CANACO

ニュー・シネマ・パラダイスのCANACOのネタバレレビュー・内容・結末

3.9

このレビューはネタバレを含みます

155分版、124分版(国際版)、170分版(ディレクターズ・カット版) があるうちの124分版を鑑賞。なんとなく避けてきた「感動作」と言われる映画を続けて観ている時期。

シチリア島の北東部にあるパラッツォ・アドリアーノを舞台にした物語。北西部にある『ゴッドファーザー』の舞台・パレルモまではバスで2時間40分くらいの距離らしい。

映画をテーマにした心温まる物語だと思っていたが、こんなに人生や老いのほろ苦さを伝えてくる作品とは思っていなかった。パラッツォ・アドリアーノという田舎町の映画館で、映写技師として働いている初老の独身男性・アルフレード、彼を慕うトト、そしてトトの母親。それぞれ得られなかったものがあり、その苦みを噛みながら鑑賞した。

いろいろな考察ができる作品で、作中で語られる御伽噺「99日目の夜」の真相は完全版で提示されるらしいが、この噺を本作をどう結びつけるかも観客によるだろう。

124分ver.は、アルフレードが人生における沢山の後悔を述べ、その後悔を希望に変換して親友のトトに託し、彼の社会的成功を願う。トトとアルフレードはほぼ対等の関係に見えるが、それはアルフレードが少年トトに合わせておどけているだけで、トトが成長するにつれ、アルフレードは父親のような顔になっていく。

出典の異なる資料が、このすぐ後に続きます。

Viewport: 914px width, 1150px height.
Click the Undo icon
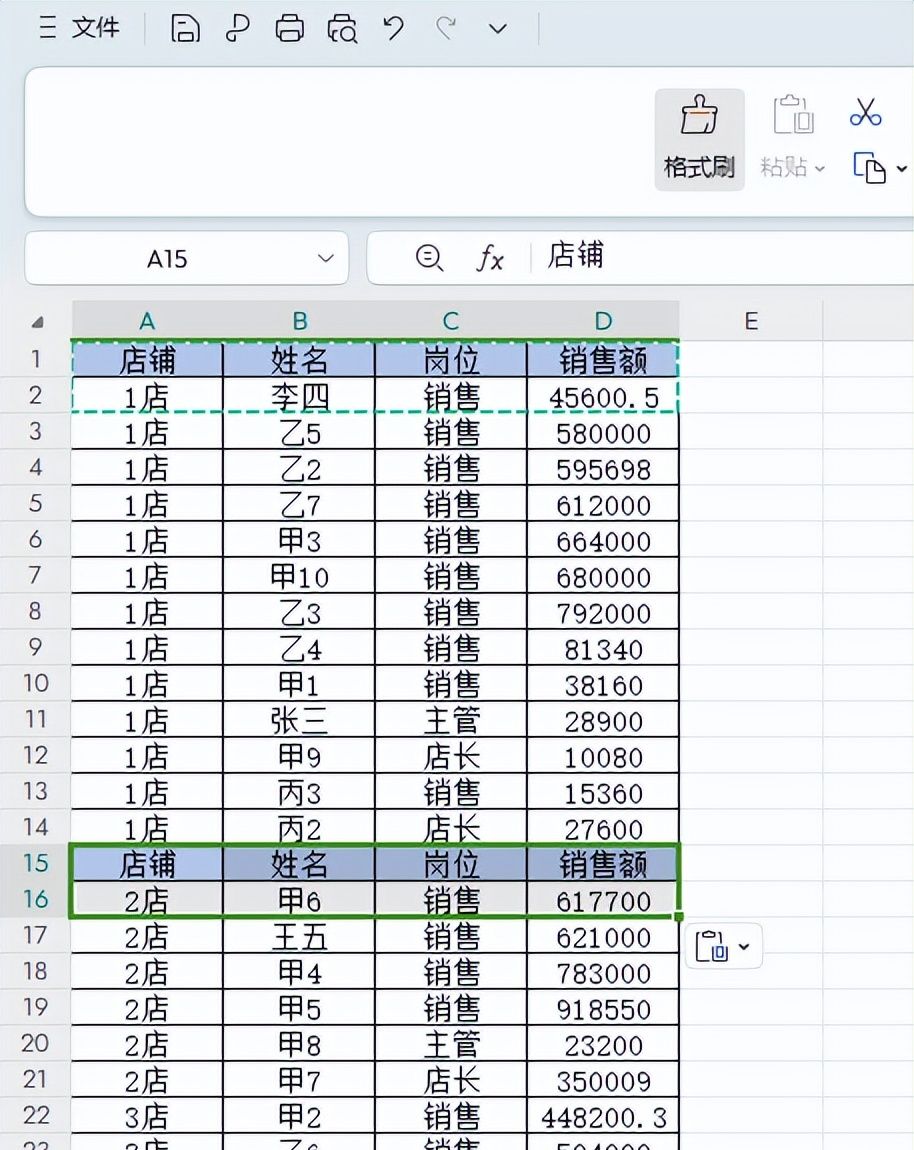tap(392, 30)
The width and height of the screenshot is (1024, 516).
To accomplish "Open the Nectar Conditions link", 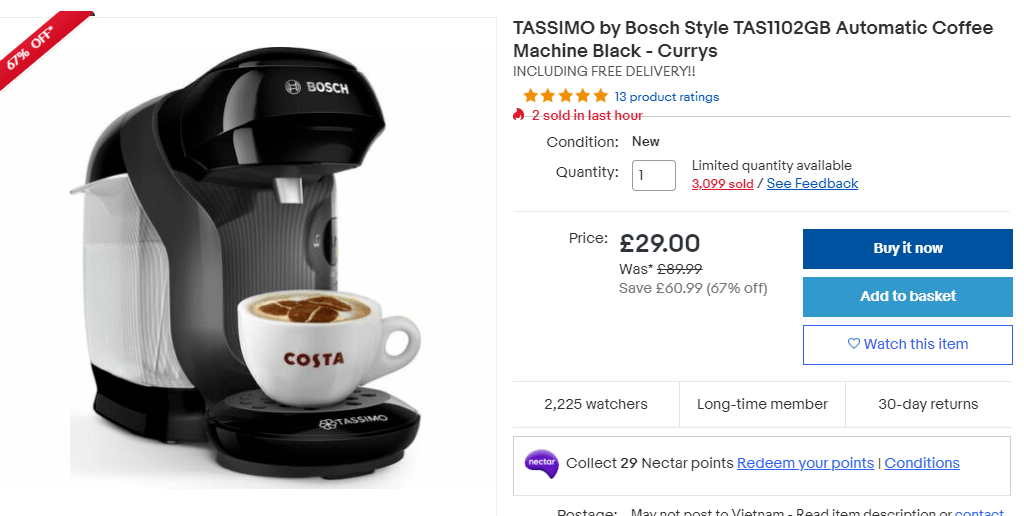I will point(921,463).
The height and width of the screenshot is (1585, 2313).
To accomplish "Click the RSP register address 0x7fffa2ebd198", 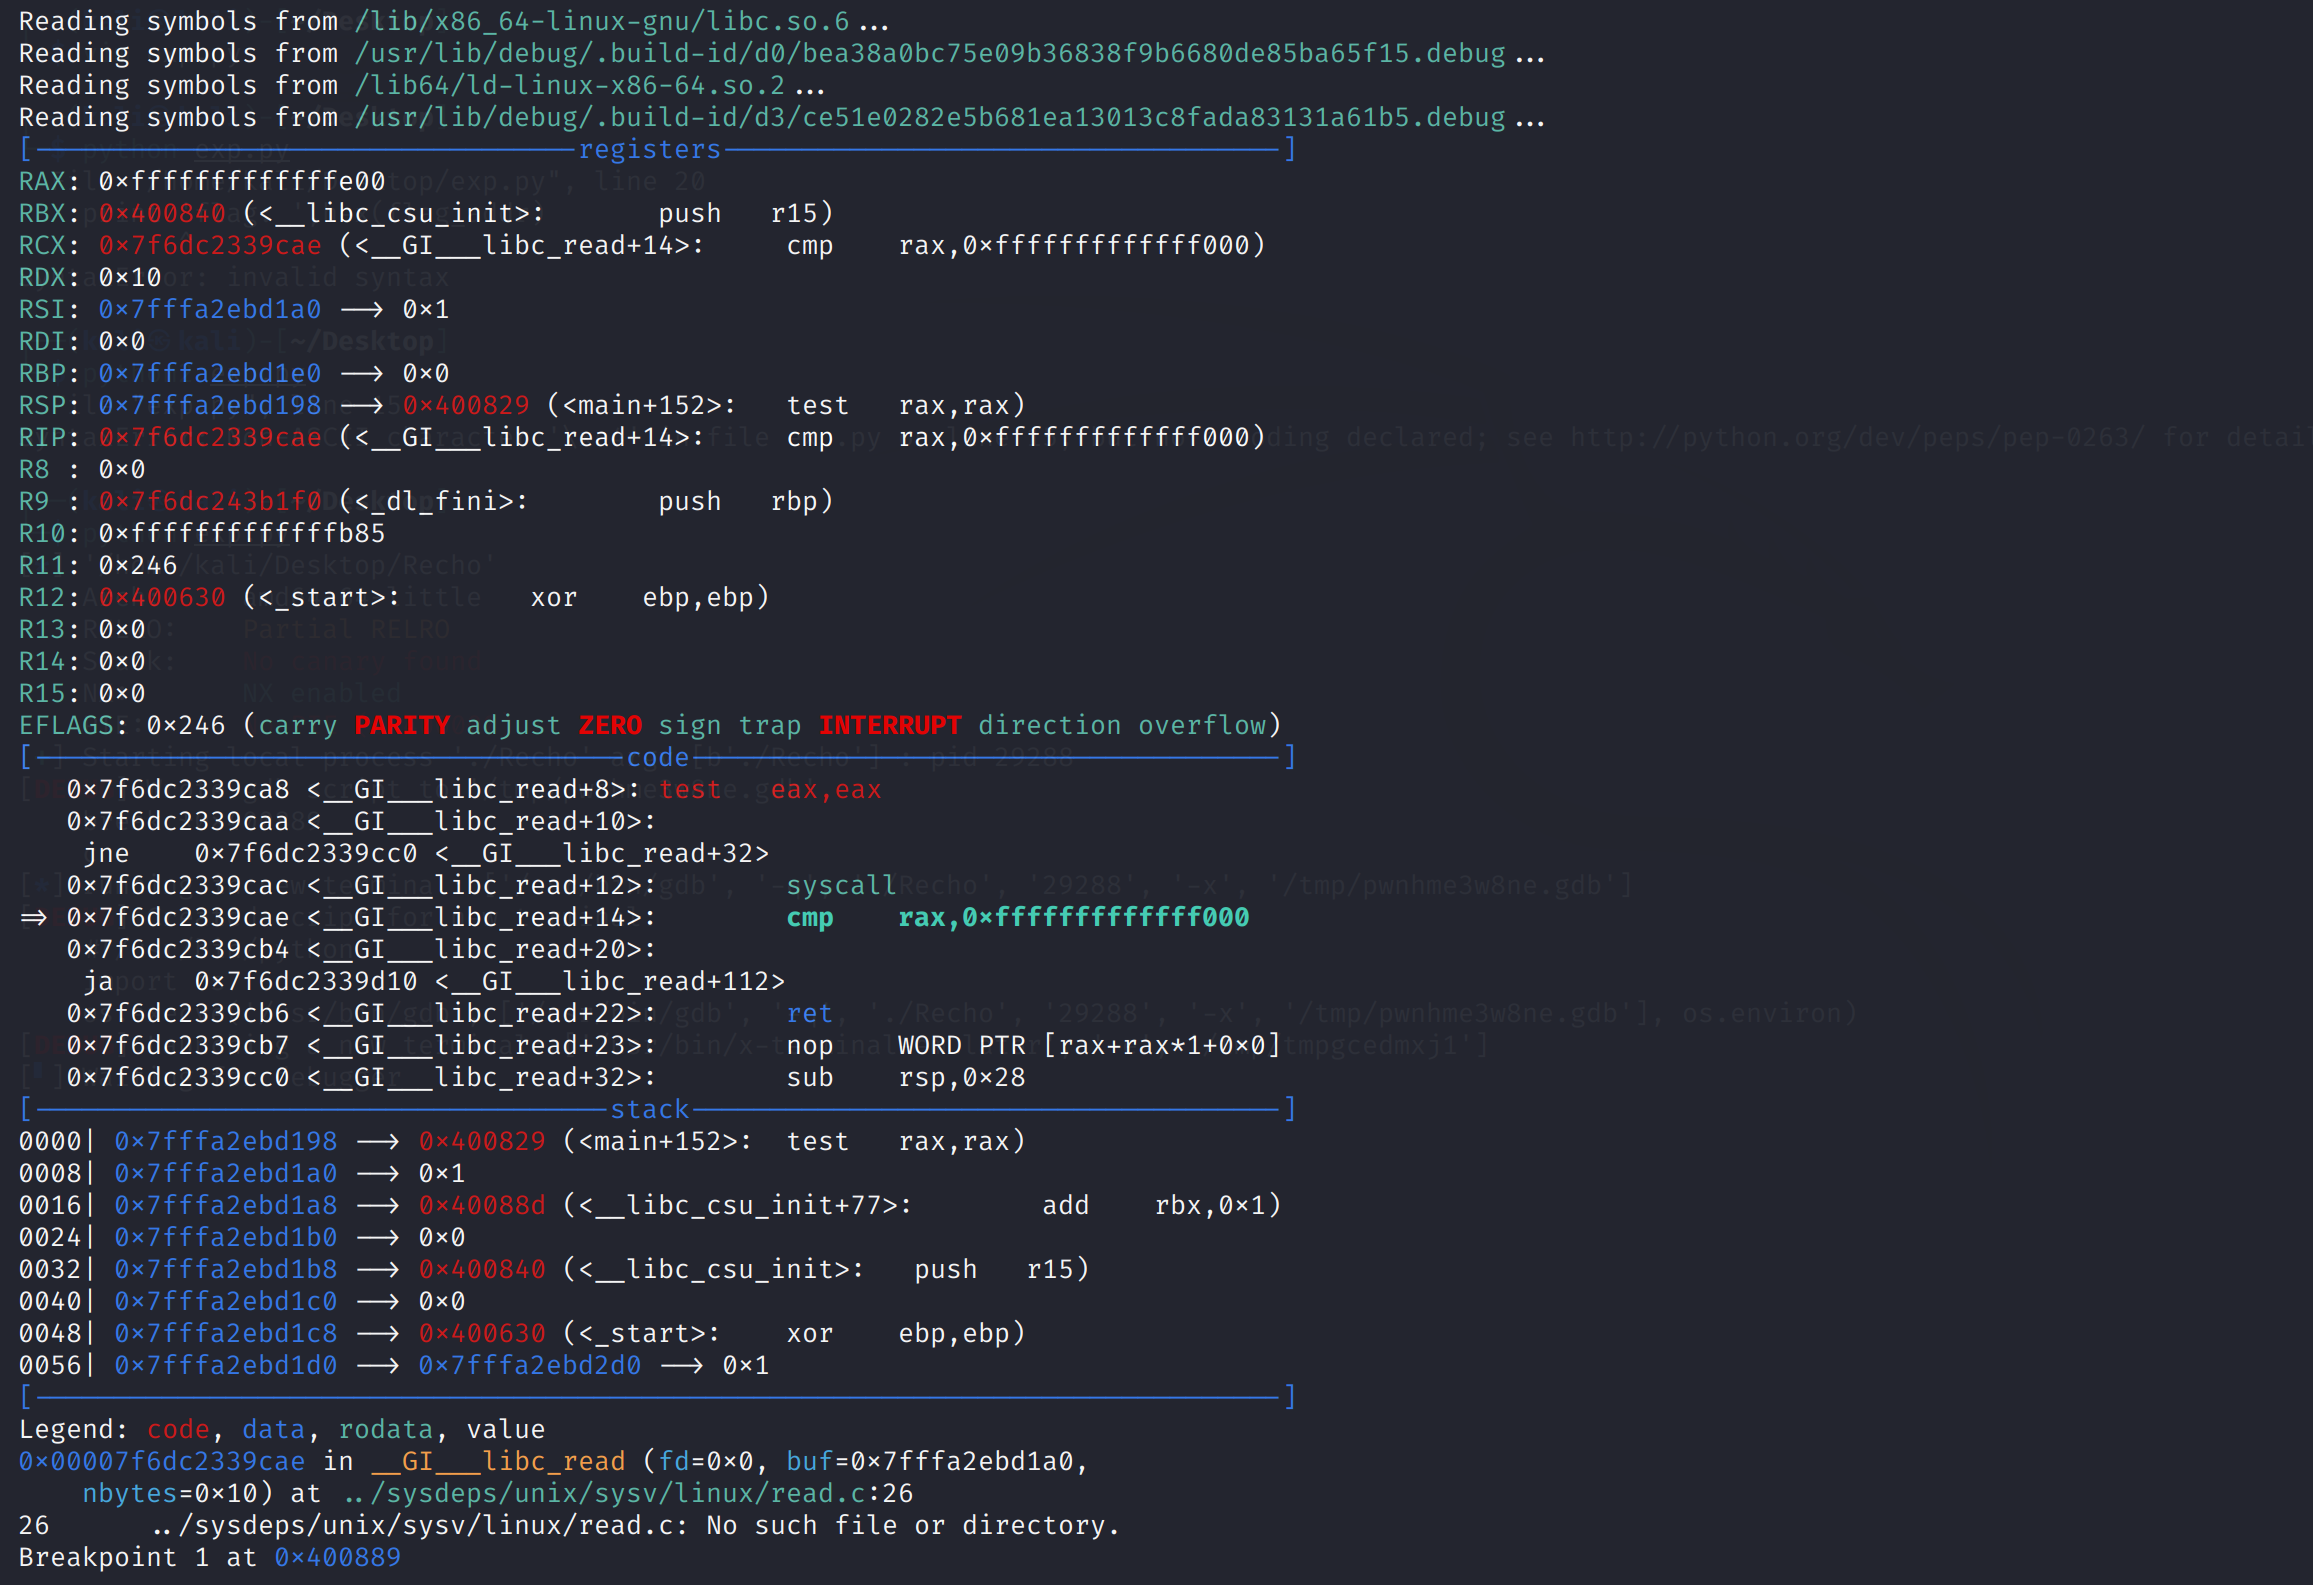I will click(x=210, y=405).
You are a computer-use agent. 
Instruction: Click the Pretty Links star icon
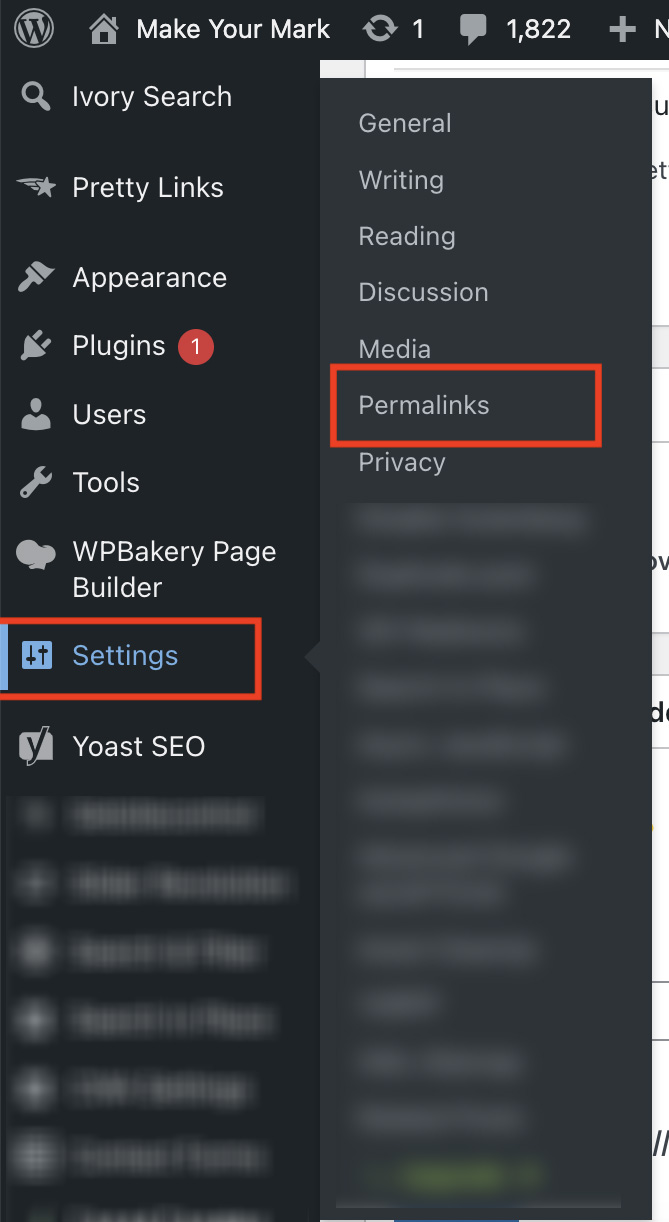pyautogui.click(x=36, y=187)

アルフレードには偏屈な一面がある。愛と社会的成功、どちらを選んだほうが幸せな人生を送れるか。これは人によるに決まっているが、アルフレードはトトに社会的成功を選ばせた。この強制的なアプローチは、父親というより神の意思に近い。完全版を観ると、よりそれがくっきりするみたい。

トトの人生に関しては、10歳から50歳までの成長を見守ることになる。
トトの愛は悲劇の色を帯びていて(完全版を観れば)アルフレードのせい、といえる。この引き裂きは致命的な傷をトトに与えているが、トトには、アルフレードの父親としての愛まで見通せる聡明さがある。
トトは本当の父親を知らない。トトの映画を愛する気持ちを誰よりも理解していたアルフレードが、その道で成功するようにと“突き飛ばす”勢いで背中を押したことをわかっている。愛は盲目だから、愛も社会的成功(好きな仕事で成功すること)も手に入るほど人生は簡単ではなく、厳しいのだと。

「いや、映写技師として働きながらエレナとパラッツォ・アドリアーノにずっと住むのがトトの幸せだったんじゃね?」とは思う。思うけど、父親が息子を有名校に行かせたがるようなもので、「うちの子は才能がある、立派になってほしい」と願う気持ちは純粋なものだろう。

トトの母親は戦争で夫と離れ、結局戦死した。前半の母親はシングルマザーで経済的にも体力的にもヘトヘトだから、たえず怒っている。その後、成人したトトと別れて30年会えなくなる。母親の愛もまた一途でありながらどこか一方通行で、愛を交わし合う生活とは違う。

同じジュゼッペ・トルナトーレ監督作品の『鑑定士と顔のない依頼人』が苦手だが、老いと愛はこの監督のテーマなのだろうか。通ずる部分があり、ちょっとだけトルナトーレ監督を理解できた気がした。

メタファーは多い。広場を独占したがる男もそのひとつだろう。井の中の蛙を表現したのだろうか。50歳のトトがその蛙を微笑ましく見つめていたのが印象的だった。

この物語が名作といわれる土台は、少年トトの完璧なキャラクター設定と演技力にある。頭の回転が速い、好きなものへの衝動を抑えられない、悪知恵も働くが人道的、そして映画と映写室が大好きなトトの振る舞いが素晴らしすぎて、どう演技指導したらこんなにできるのか不思議。
その後成長したトトは憂いが滲んでいるが(演技プランが変わりすぎて青年期、壮年期それぞれにちゃんと別人に見えるけど)、少年期のベースがあるから誰が演じてもトトを信じられるし、アルフレードの「自分のすることを愛せ。子供のとき、映写室を愛したように」という言葉は強く胸を打つ。

少年トトを演じたサルバトーレ・カシオくんの笑顔は永遠。